→ **Given data**
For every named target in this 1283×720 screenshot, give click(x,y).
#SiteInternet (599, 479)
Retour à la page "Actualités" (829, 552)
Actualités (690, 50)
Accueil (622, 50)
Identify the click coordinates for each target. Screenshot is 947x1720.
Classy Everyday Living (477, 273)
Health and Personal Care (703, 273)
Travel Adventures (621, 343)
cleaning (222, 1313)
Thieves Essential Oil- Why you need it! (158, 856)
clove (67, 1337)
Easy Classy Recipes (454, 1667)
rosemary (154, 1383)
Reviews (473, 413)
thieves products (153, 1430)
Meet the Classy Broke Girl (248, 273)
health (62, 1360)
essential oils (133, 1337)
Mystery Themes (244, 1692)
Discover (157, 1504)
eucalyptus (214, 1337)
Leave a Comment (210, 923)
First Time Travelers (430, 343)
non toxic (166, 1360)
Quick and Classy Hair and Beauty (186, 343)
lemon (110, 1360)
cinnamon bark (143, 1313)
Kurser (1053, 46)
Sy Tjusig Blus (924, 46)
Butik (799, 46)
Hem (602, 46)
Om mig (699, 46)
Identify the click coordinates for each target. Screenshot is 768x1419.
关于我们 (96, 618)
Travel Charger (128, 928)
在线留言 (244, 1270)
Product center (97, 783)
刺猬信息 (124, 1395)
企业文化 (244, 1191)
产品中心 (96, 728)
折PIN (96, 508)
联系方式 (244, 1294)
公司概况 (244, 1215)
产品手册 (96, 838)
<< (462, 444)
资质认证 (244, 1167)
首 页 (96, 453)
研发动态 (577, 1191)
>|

→ **Directive**
Edit the material above by changing every "Classy" to "Elegant", and leave everything else unchanged.

→ **Output for this exercise**
For every named target in this 1283×720 screenshot, give click(x,y).
#SiteInternet (599, 479)
Retour à la page "Actualités" (829, 552)
Actualités (690, 50)
Accueil (622, 50)
Identify the click coordinates for each target. Screenshot is 947x1720.
Elegant Everyday Living (477, 273)
Health and Personal Care (703, 273)
Travel Adventures (621, 343)
cleaning (222, 1313)
Thieves Essential Oil- Why you need it! (158, 856)
clove (67, 1337)
Easy Elegant Recipes (454, 1667)
rosemary (154, 1383)
Reviews (473, 413)
thieves products (153, 1430)
Meet the Elegant Broke Girl (248, 273)
health (62, 1360)
essential oils (133, 1337)
Mystery Themes (244, 1692)
Discover (157, 1504)
eucalyptus (214, 1337)
Leave a Comment (210, 923)
First Time Travelers (430, 343)
non toxic (166, 1360)
Quick and Elegant Hair and Beauty (186, 343)
lemon (110, 1360)
cinnamon bark (143, 1313)
Kurser (1053, 46)
Sy Tjusig Blus (924, 46)
Butik (799, 46)
Hem (602, 46)
Om mig (699, 46)
Identify the click coordinates for each target. Screenshot is 768x1419.
关于我们 (96, 618)
Travel Charger (128, 928)
在线留言 (244, 1270)
Product center (97, 783)
刺猬信息 (124, 1395)
企业文化 (244, 1191)
产品中心 (96, 728)
折PIN (96, 508)
联系方式 (244, 1294)
公司概况 (244, 1215)
产品手册 (96, 838)
<< (462, 444)
资质认证 (244, 1167)
首 页 (96, 453)
研发动态 (577, 1191)
>|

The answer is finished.